Aug 19, 2021 3:04:14 PM io.grpc.internal.SerializeReentrantCallsDirectExecutor execute
SEVERE: Exception while executing runnable io.grpc.internal.ServerImpl$JumpToApplicationThreadServerStreamListener$1HalfClosed@6863b6d5
java.lang.IllegalStateException: Stream is already completed, no further calls are allowed
at com.google.common.base.Preconditions.checkState(Preconditions.java:507)
at io.grpc.stub.ServerCalls$ServerCallStreamObserverImpl.onNext(ServerCalls.java:340)
at io.temporal.internal.testservice.TestWorkflowService.pollActivityTaskQueue(TestWorkflowService.java:463)
at io.temporal.api.workflowservice.v1.WorkflowServiceGrpc$MethodHandlers.invoke(WorkflowServiceGrpc.java:3662)
at io.grpc.stub.ServerCalls$UnaryServerCallHandler$UnaryServerCallListener.onHalfClose(ServerCalls.java:180)
at io.grpc.internal.ServerCallImpl$ServerStreamListenerImpl.halfClosed(ServerCallImpl.java:331)
at io.grpc.internal.ServerImpl$JumpToApplicationThreadServerStreamListener$1HalfClosed.runInContext(ServerImpl.java:814)
at io.grpc.internal.ContextRunnable.run(ContextRunnable.java:37)
at io.grpc.internal.SerializeReentrantCallsDirectExecutor.execute(SerializeReentrantCallsDirectExecutor.java:49)
at io.grpc.internal.ServerImpl$JumpToApplicationThreadServerStreamListener.halfClosed(ServerImpl.java:825)
at io.grpc.inprocess.InProcessTransport$InProcessStream$InProcessClientStream.halfClose(InProcessTransport.java:791)
at io.grpc.internal.ForwardingClientStream.halfClose(ForwardingClientStream.java:72)
at io.grpc.internal.DelayedStream$9.run(DelayedStream.java:320)
at io.grpc.internal.DelayedStream.drainPendingCalls(DelayedStream.java:163)
at io.grpc.internal.DelayedStream.setStream(DelayedStream.java:132)
at io.grpc.internal.DelayedClientTransport$PendingStream.createRealStream(DelayedClientTransport.java:358)
at io.grpc.internal.DelayedClientTransport$PendingStream.access$300(DelayedClientTransport.java:341)
at io.grpc.internal.DelayedClientTransport$5.run(DelayedClientTransport.java:300)
at io.grpc.stub.ClientCalls$ThreadlessExecutor.waitAndDrain(ClientCalls.java:740)
at io.grpc.stub.ClientCalls.blockingUnaryCall(ClientCalls.java:149)
at io.temporal.api.workflowservice.v1.WorkflowServiceGrpc$WorkflowServiceBlockingStub.pollActivityTaskQueue(WorkflowServiceGrpc.java:2702)

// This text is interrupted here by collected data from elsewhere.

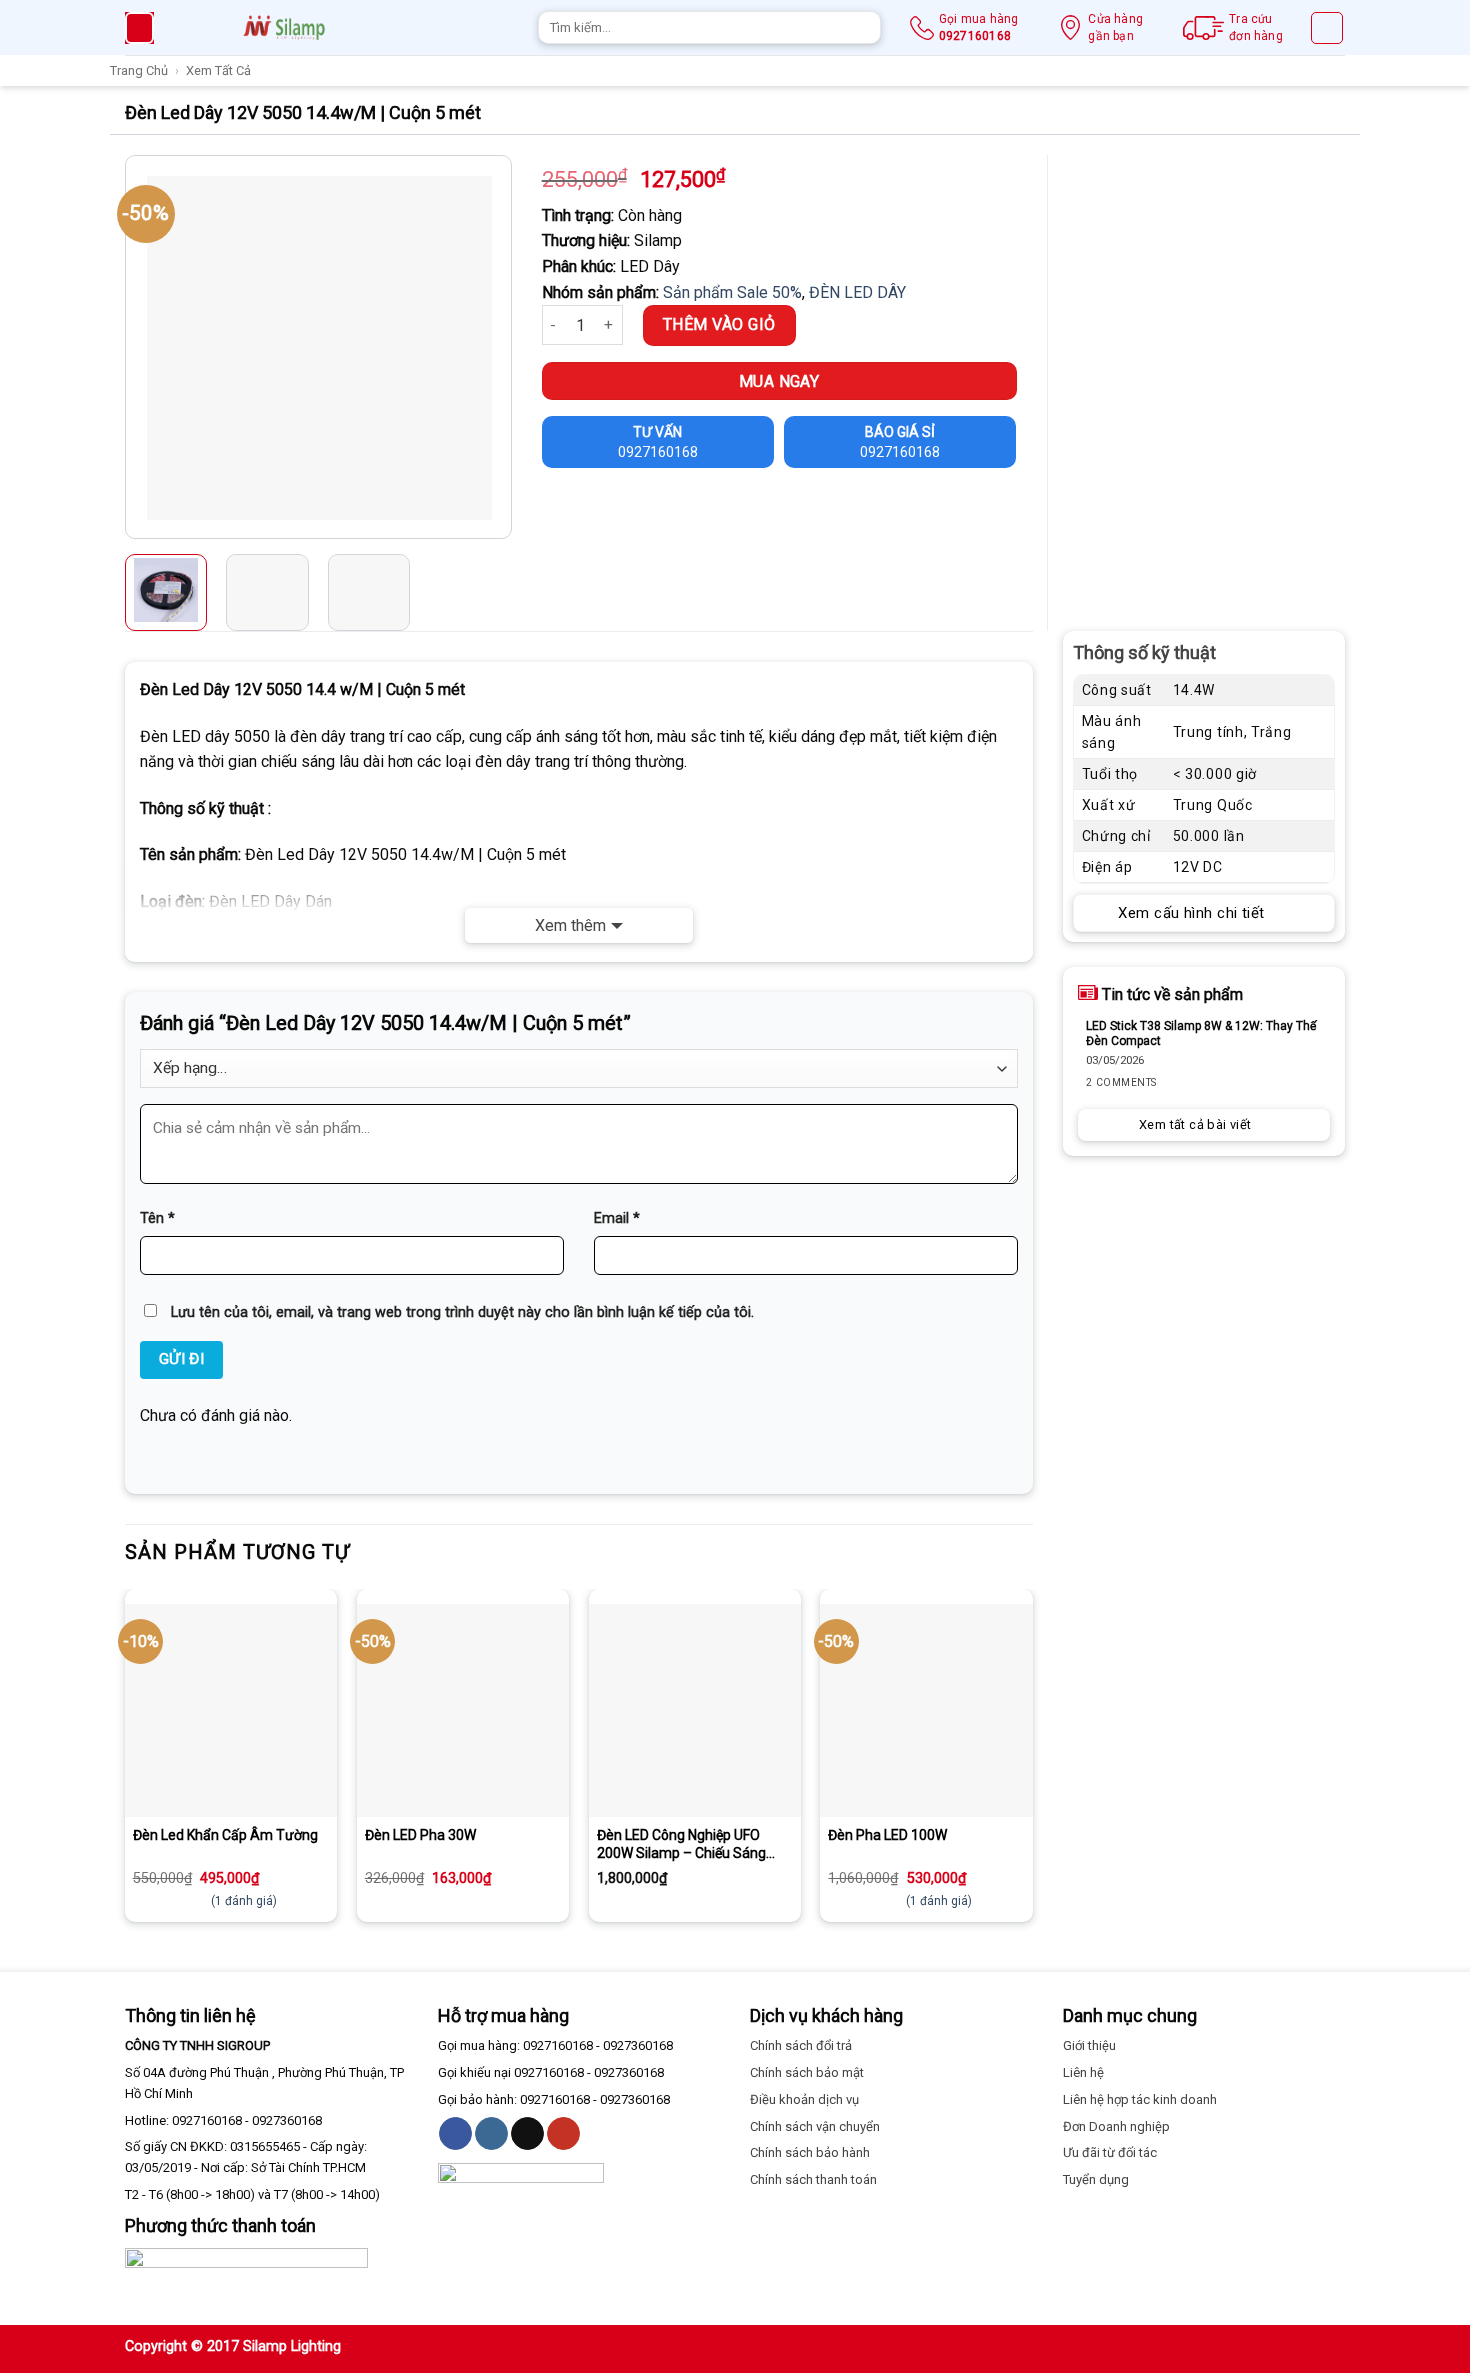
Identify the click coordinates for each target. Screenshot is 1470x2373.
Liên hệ (1083, 2072)
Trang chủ (139, 70)
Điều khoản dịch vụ (804, 2099)
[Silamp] (284, 27)
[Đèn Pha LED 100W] (926, 1710)
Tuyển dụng (1096, 2179)
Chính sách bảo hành (810, 2152)
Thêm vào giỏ (719, 324)
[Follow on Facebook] (455, 2134)
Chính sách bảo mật (807, 2072)
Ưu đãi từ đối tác (1110, 2152)
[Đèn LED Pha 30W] (463, 1710)
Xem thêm (570, 925)
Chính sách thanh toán (813, 2179)
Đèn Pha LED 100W (887, 1835)
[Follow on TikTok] (527, 2134)
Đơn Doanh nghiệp (1116, 2126)
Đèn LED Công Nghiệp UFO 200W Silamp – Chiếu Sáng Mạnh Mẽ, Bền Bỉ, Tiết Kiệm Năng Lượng (681, 1844)
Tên (157, 1218)
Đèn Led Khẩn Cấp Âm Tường (225, 1835)
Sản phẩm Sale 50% (732, 292)
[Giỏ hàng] (1327, 28)
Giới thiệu (1089, 2045)
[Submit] (862, 28)
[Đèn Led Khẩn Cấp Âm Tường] (231, 1710)
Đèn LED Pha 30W (420, 1835)
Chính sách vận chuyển (815, 2126)
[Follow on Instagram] (491, 2134)
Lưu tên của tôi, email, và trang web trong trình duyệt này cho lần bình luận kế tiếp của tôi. (462, 1312)
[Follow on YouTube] (563, 2134)
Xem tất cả (218, 70)
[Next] (493, 347)
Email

at io.temporal.internal.worker.ActivityPollTask.poll(ActivityPollTask.java:95)
at io.temporal.internal.worker.ActivityPollTask.poll(ActivityPollTask.java:38)
at io.temporal.internal.worker.Poller$PollExecutionTask.run(Poller.java:273)
at io.temporal.internal.worker.Poller$PollLoopTask.run(Poller.java:242)
at java.base/java.util.concurrent.ThreadPoolExecutor.runWorker(ThreadPoolExecutor.java:1128)
at java.base/java.util.concurrent.ThreadPoolExecutor$Worker.run(ThreadPoolExecutor.java:628)
at java.base/java.lang.Thread.run(Thread.java:834)
I did not think the NPE would cause ActivityA and ActivityB to retry. Is there some concept I’m not understanding? What do I need to change in order to get the expected behavior?